[Opening RECORDS SHOWN section]

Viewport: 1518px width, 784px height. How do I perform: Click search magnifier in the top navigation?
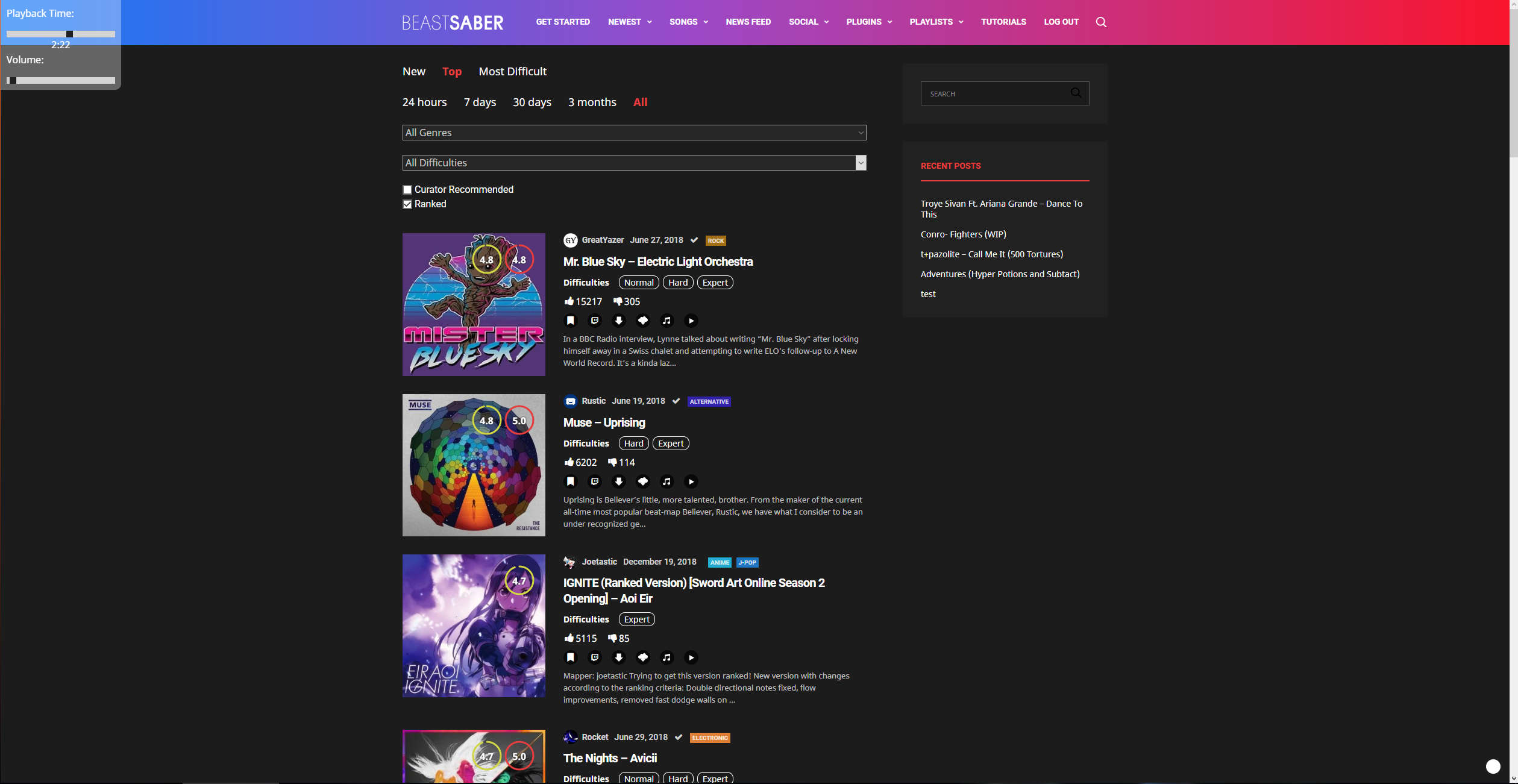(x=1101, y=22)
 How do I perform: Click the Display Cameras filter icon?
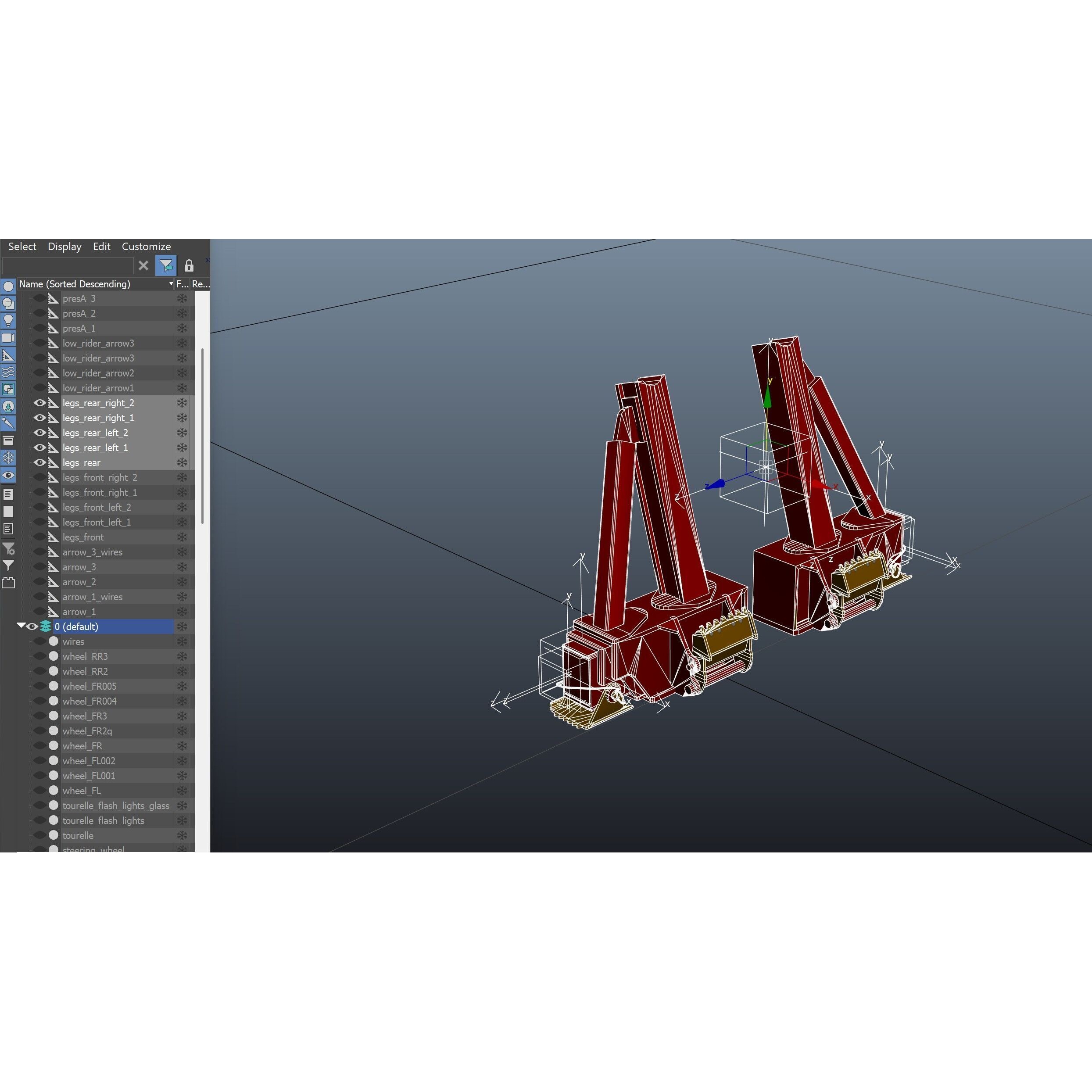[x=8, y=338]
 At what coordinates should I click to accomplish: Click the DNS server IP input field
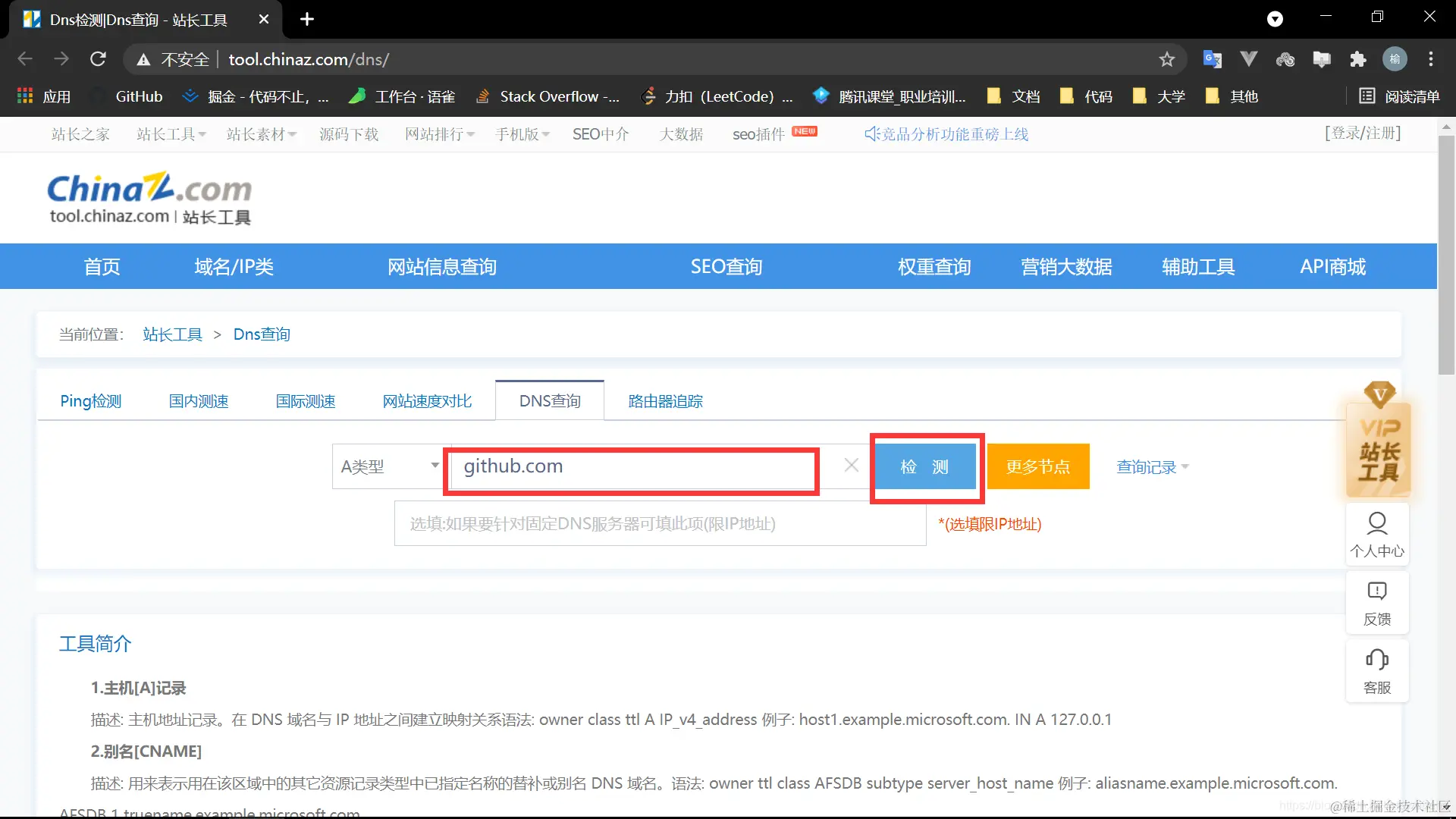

[Closing RECORDS SHOWN section]
[Opening RECORDS SHOWN section]

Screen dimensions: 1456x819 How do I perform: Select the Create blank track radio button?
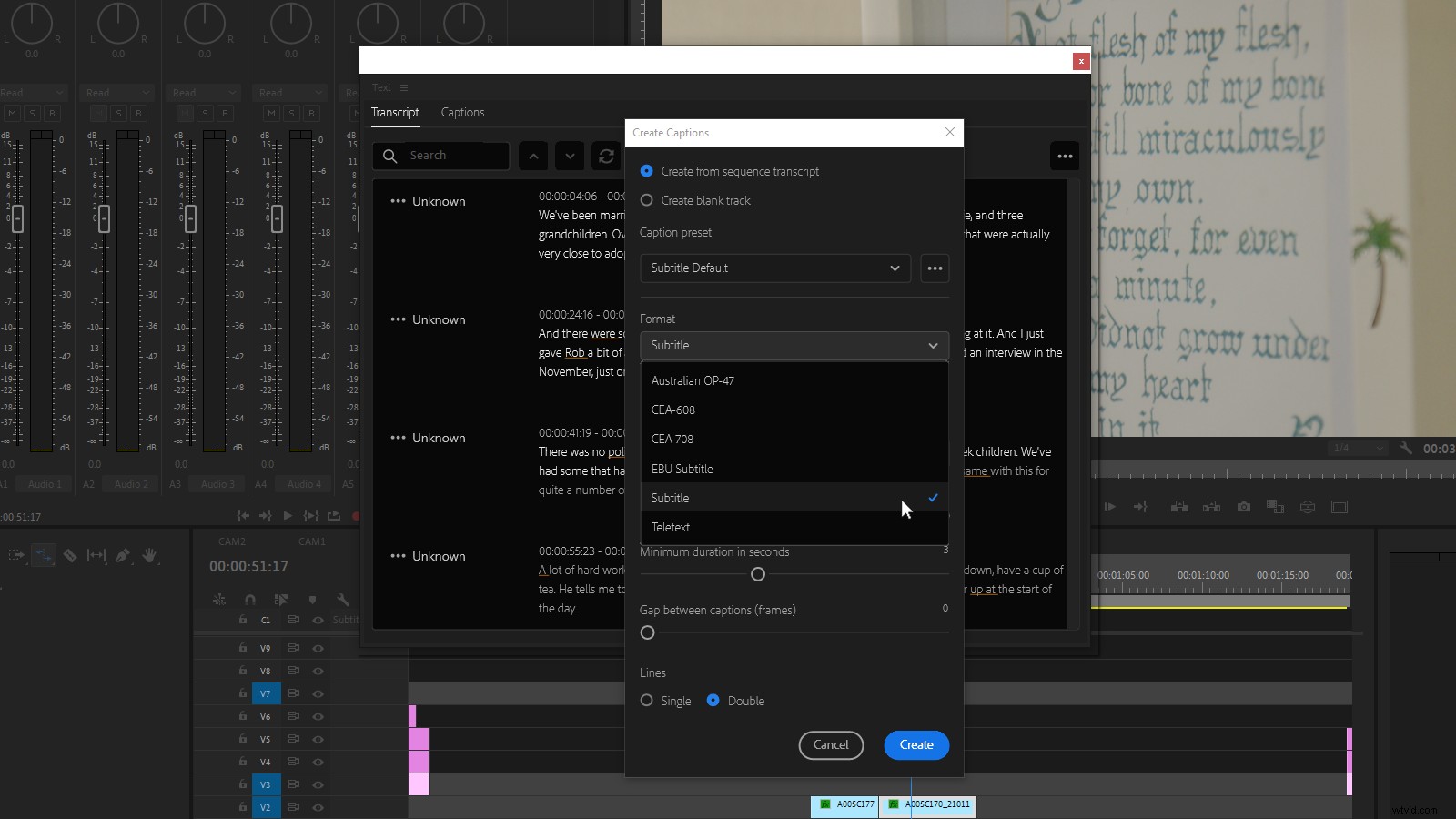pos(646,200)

[Closing RECORDS SHOWN section]

PROBLEM STATEMENT: Out of the records above, please copy exactly the lines from the line with "How do I perform: Click the" up to and including the line with "At what coordinates", minus the pictures.

YOUR SOLUTION:
 How do I perform: Click the Display Cameras filter icon?
[x=8, y=338]
 At what coordinates should I click to accomplish: Click the DNS server IP input field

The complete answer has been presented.